Typical structure of a siamese network. The function d denotes a distance metric used to determine the similarity between the two images.
We used the scaled L1-norm as distance metric and each CNN consisted of our implementation of COVID-Net. The networks were trained on the COVIDx data set and we used the scripts available in the original COVID-Net repository for collecting the data. Please refer to the report for details on the training and testing procedures.
We achieved an over-all test accuracy of 87% for the siamese network and 81% for the single COVID-Net, although the single-net performed better on COVID-19 images (note that the used data set was extremely unbalanced. Our test set contained only 31 COVID-19 images, but 885 images of normal lungs and 594 pneumonia images).
Confusion matrices for each network's test results can be seen below.
Accuracies on the test set for the siamese network structure. C: COVID-19, N: normal, P: pneumonia
Accuracies on the test set for the single COVID-Net. C: COVID-19, N: normal, P: pneumonia
To check if the network had learned relevant features during training we analyzed the trained single-net using GradCAM, a method that creates heat maps illustrating the regions of an image that were most relevant for the network's classification decision (note that GradCAM was only used on the single COVID-Net we trained, not on the siamese network).
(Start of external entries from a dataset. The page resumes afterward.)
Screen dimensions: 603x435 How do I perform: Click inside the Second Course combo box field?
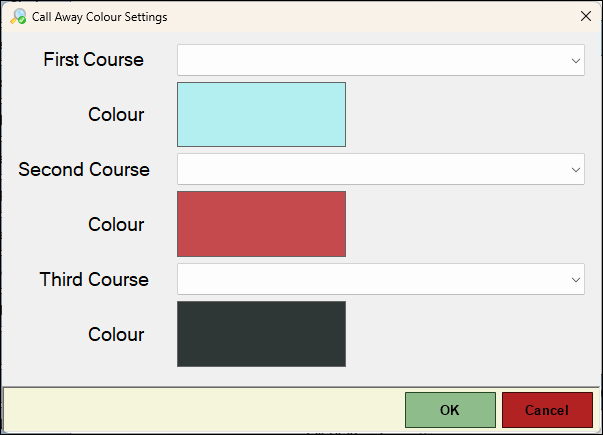[x=372, y=170]
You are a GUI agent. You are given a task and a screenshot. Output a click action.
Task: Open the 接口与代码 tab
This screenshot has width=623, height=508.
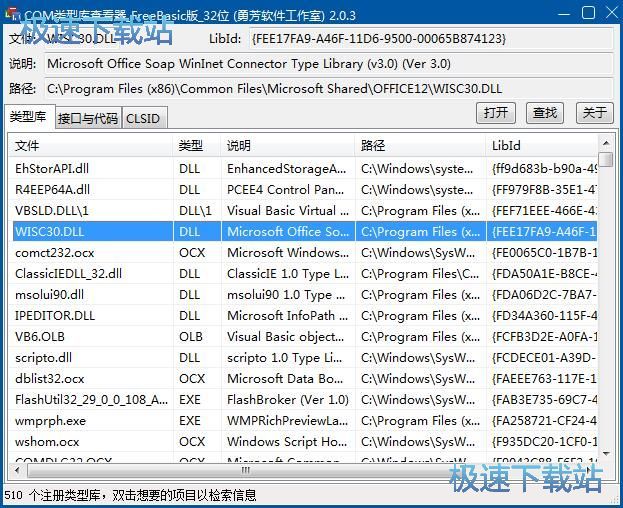pyautogui.click(x=87, y=119)
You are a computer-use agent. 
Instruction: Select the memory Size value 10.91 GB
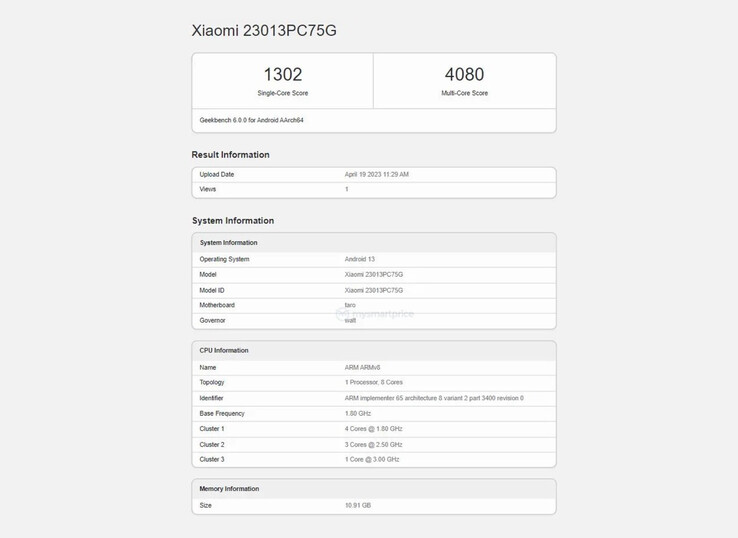pos(357,505)
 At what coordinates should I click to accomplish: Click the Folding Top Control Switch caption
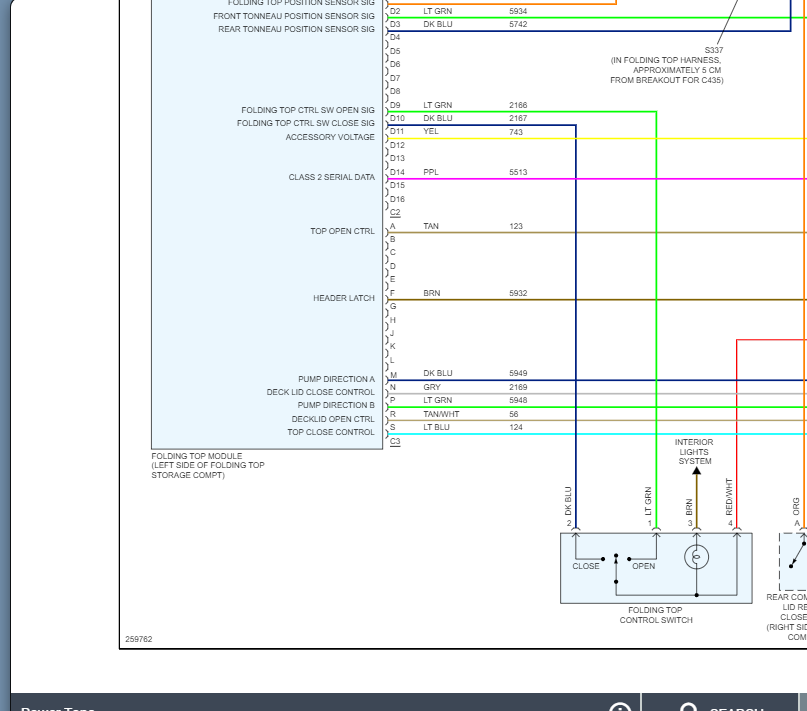click(655, 615)
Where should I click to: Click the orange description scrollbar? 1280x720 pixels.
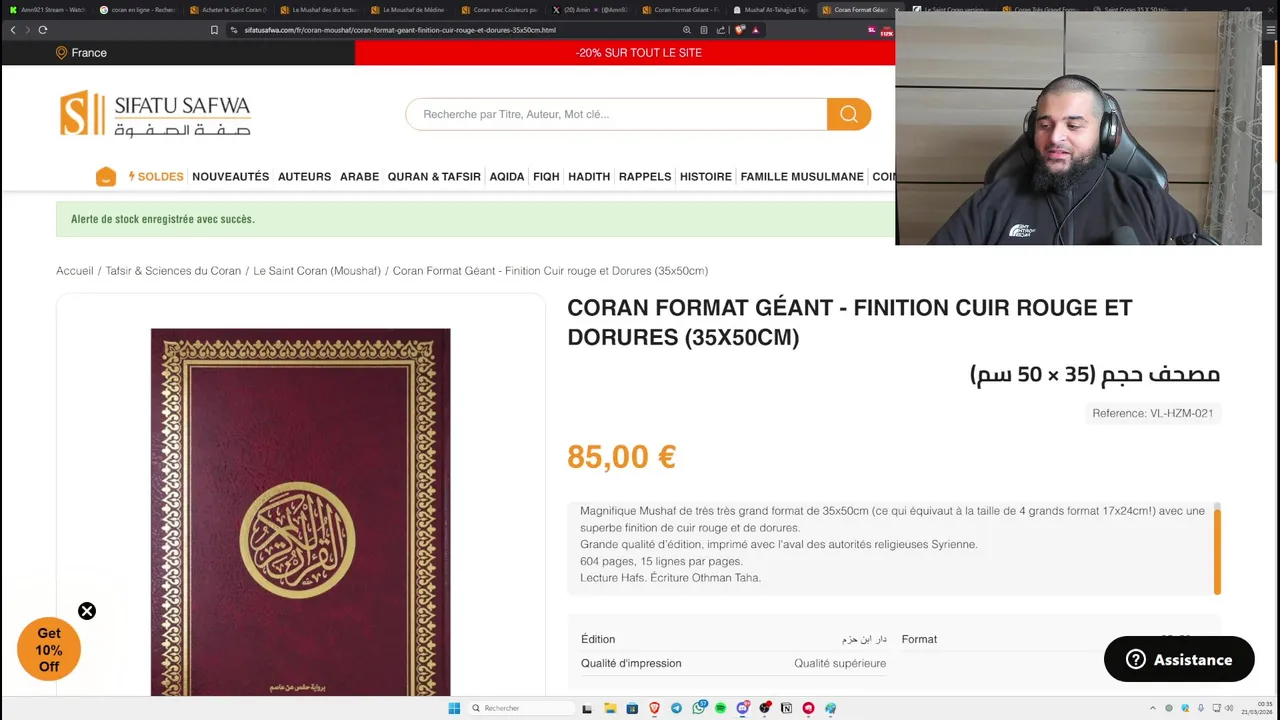click(x=1217, y=549)
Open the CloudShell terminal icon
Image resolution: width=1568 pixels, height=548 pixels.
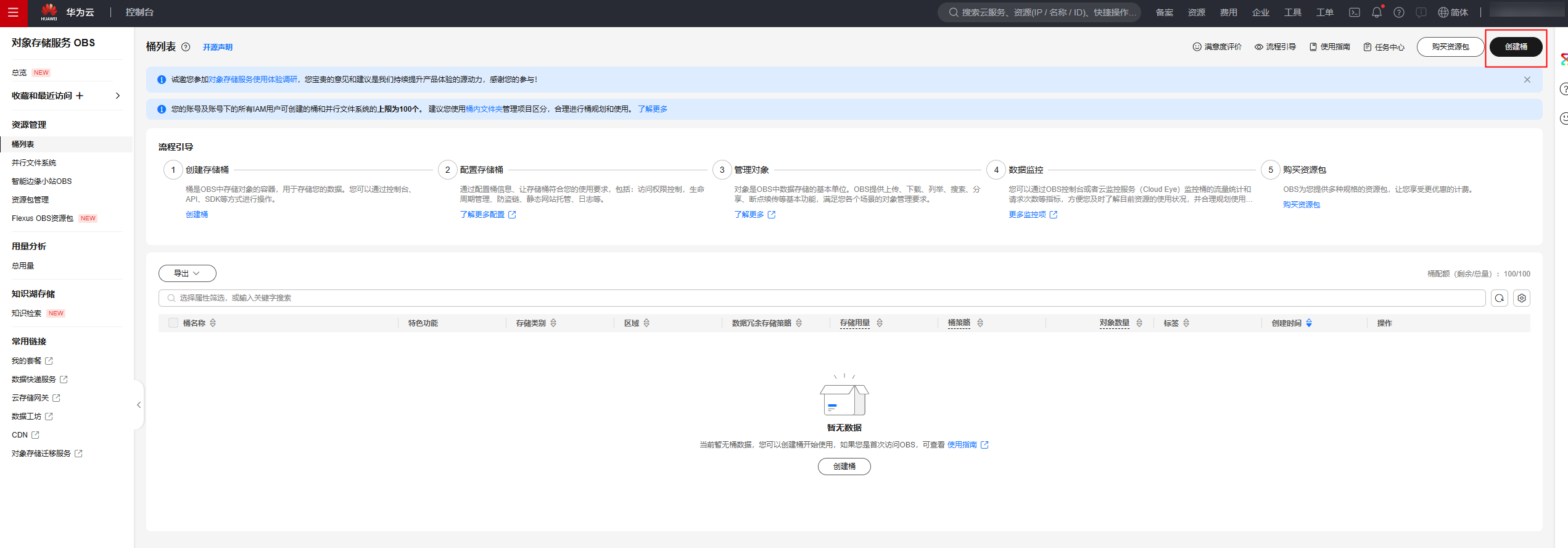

When analyzing the heat maps, the results were quite mixed; in some cases, the predictions seemed to be based on relevant parts of the input images (i.e. the lung region), while in other cases, the predictions seemed to be entirely based on irrelevant artifacts around the image borders. To try to solve the issue of having predictions based on irrelevant artifacts, we conducted a second set of experiments on cropped versions of the images. Cropping the images resolved the issue in some cases, while in other cases the GradCAM analysis worsened. See the below images for some GradCAM results.
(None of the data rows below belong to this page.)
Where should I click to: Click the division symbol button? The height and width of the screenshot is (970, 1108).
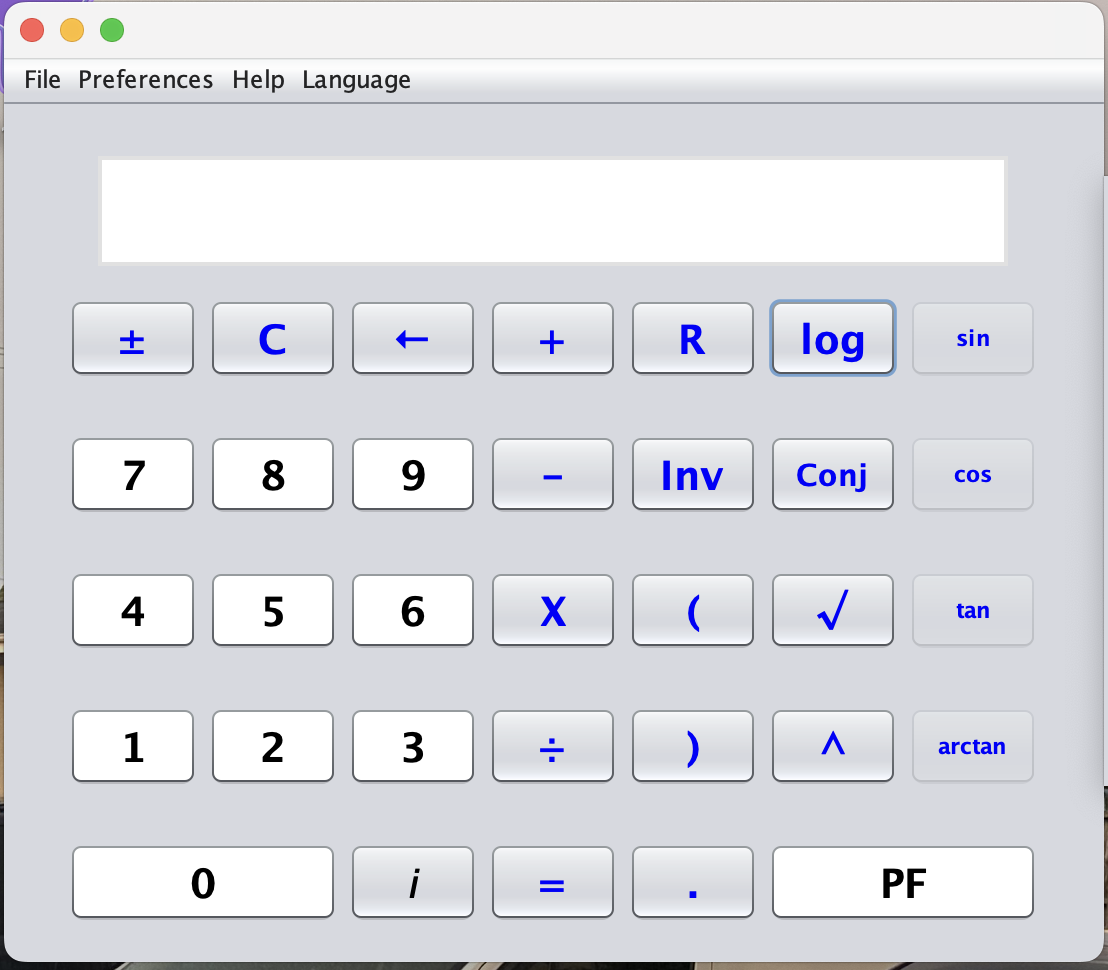click(x=552, y=746)
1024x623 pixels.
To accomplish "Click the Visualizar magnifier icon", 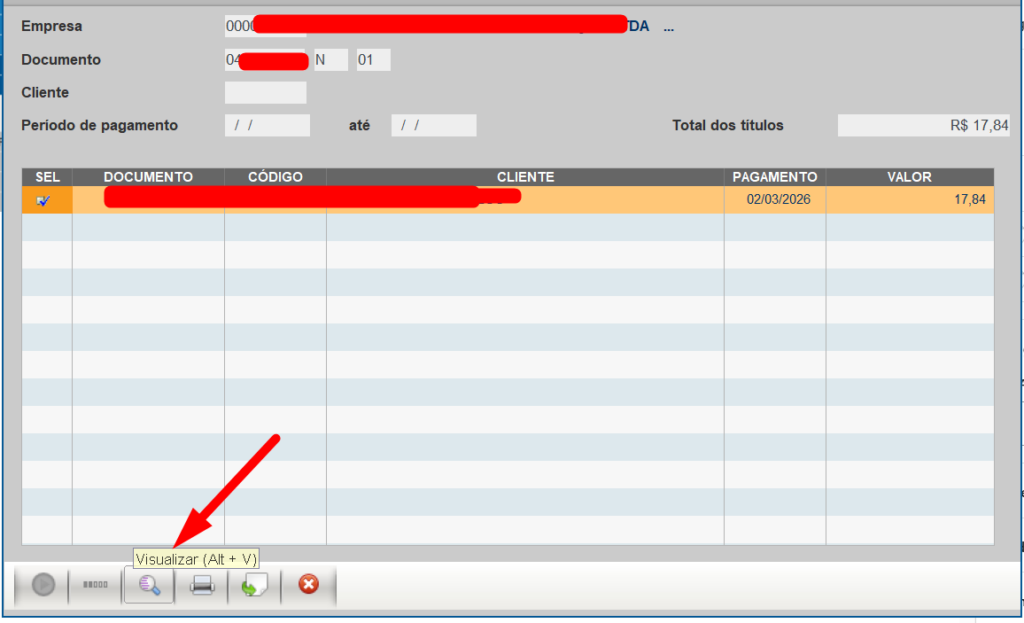I will [x=149, y=586].
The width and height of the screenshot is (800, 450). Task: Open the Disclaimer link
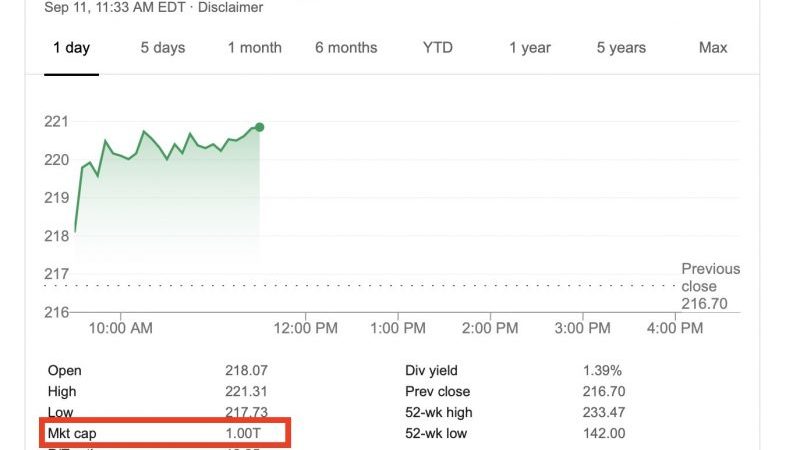[x=231, y=8]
GradCAM results. We can see that the network trained on the original images has based its decision on relevant parts of the image, while the network trained on cropped images has based its decision on more irrelevant parts.
GradCAM results. We can see that the network trained on the original images has based its decision on entirely irrelevant image artifacts, while the network trained on cropped images has based its decision on more relevant regions.